Copy each line of the records below that mentions the word "toolbar".

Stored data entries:

------------

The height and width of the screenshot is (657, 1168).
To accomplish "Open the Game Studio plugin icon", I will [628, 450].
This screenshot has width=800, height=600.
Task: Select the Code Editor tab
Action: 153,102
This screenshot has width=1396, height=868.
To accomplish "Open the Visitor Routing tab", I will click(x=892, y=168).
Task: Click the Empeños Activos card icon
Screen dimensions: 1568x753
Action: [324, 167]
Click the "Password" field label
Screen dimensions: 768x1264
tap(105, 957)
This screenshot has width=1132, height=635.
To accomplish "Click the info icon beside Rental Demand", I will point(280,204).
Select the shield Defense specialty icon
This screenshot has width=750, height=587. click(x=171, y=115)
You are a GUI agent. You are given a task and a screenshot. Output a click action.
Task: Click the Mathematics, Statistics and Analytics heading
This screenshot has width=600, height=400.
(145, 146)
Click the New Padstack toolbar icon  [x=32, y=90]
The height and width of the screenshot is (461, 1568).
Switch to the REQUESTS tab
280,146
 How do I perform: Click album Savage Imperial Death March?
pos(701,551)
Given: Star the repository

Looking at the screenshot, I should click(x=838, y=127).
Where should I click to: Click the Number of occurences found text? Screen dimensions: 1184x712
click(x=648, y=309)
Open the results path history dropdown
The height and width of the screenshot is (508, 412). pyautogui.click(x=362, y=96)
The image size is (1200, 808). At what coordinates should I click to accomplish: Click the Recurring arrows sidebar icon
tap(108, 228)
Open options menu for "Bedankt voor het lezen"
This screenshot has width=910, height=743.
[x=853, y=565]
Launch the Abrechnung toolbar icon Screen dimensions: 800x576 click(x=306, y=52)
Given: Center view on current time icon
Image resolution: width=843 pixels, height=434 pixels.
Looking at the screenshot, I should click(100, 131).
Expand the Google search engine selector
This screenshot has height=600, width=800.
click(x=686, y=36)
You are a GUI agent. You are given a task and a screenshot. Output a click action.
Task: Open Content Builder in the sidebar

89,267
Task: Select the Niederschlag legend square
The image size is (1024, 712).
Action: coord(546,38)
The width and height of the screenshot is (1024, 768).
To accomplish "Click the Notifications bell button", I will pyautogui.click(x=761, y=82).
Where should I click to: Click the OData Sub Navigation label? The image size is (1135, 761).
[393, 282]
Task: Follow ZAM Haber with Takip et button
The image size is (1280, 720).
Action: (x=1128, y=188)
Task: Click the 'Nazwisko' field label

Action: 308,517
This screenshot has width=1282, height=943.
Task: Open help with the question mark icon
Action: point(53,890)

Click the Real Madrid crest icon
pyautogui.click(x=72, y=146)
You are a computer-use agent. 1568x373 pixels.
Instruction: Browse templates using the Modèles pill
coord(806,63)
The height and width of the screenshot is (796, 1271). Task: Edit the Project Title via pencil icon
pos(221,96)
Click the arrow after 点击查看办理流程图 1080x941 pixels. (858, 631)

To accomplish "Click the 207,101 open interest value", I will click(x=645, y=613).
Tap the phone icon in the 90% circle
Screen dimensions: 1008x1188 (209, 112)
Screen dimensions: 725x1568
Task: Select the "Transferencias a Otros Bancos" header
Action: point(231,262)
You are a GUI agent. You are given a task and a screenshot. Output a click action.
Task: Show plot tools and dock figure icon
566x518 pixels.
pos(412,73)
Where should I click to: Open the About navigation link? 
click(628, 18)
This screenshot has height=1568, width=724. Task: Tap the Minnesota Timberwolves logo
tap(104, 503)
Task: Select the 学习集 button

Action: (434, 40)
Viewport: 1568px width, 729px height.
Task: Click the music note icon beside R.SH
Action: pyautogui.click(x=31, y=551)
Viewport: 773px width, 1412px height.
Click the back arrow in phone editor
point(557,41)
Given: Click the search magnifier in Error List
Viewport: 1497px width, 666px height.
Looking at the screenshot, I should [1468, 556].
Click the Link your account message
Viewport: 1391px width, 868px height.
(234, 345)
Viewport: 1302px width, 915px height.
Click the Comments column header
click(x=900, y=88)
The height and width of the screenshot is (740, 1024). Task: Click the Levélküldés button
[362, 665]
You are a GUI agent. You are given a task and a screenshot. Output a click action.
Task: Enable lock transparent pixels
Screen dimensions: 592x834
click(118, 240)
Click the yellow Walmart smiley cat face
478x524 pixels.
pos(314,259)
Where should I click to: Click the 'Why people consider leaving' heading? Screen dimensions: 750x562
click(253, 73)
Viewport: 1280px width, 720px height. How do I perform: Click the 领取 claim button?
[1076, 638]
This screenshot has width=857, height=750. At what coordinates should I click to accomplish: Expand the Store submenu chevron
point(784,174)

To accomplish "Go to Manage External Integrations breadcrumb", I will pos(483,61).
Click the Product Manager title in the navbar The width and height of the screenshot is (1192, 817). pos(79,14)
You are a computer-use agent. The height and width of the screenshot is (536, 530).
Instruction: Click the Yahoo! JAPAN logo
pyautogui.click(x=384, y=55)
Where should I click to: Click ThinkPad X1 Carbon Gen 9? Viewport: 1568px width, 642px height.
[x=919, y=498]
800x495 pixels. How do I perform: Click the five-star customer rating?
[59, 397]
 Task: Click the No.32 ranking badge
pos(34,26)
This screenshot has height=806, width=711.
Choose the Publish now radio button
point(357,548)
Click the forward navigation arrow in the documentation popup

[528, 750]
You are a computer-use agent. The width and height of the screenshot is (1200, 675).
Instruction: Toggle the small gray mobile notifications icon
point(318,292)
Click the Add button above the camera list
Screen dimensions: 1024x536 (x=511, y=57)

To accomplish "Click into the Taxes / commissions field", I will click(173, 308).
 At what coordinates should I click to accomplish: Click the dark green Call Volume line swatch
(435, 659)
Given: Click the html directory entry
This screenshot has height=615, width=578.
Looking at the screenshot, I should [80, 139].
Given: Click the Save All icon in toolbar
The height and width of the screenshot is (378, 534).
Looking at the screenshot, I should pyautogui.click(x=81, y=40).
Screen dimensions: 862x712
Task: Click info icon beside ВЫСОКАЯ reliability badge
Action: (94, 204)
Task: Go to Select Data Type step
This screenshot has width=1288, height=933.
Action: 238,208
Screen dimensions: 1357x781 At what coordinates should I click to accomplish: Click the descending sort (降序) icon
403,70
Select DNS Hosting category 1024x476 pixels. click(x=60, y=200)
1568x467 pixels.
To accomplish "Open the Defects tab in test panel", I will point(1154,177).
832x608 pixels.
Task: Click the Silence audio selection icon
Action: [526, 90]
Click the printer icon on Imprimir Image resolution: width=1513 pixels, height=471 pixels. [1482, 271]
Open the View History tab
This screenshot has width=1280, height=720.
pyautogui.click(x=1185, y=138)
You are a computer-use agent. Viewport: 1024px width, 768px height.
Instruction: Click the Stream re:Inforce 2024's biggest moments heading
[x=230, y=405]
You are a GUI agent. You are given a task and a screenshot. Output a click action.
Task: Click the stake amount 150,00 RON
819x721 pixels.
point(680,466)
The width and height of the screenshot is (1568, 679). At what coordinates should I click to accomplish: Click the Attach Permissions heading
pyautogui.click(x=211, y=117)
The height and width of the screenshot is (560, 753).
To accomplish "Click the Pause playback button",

------------

**Response**:
Click the New Padstack toolbar icon  [x=32, y=90]
Launch the Abrechnung toolbar icon Screen dimensions: 800x576 click(x=306, y=52)
Given: Click the Save All icon in toolbar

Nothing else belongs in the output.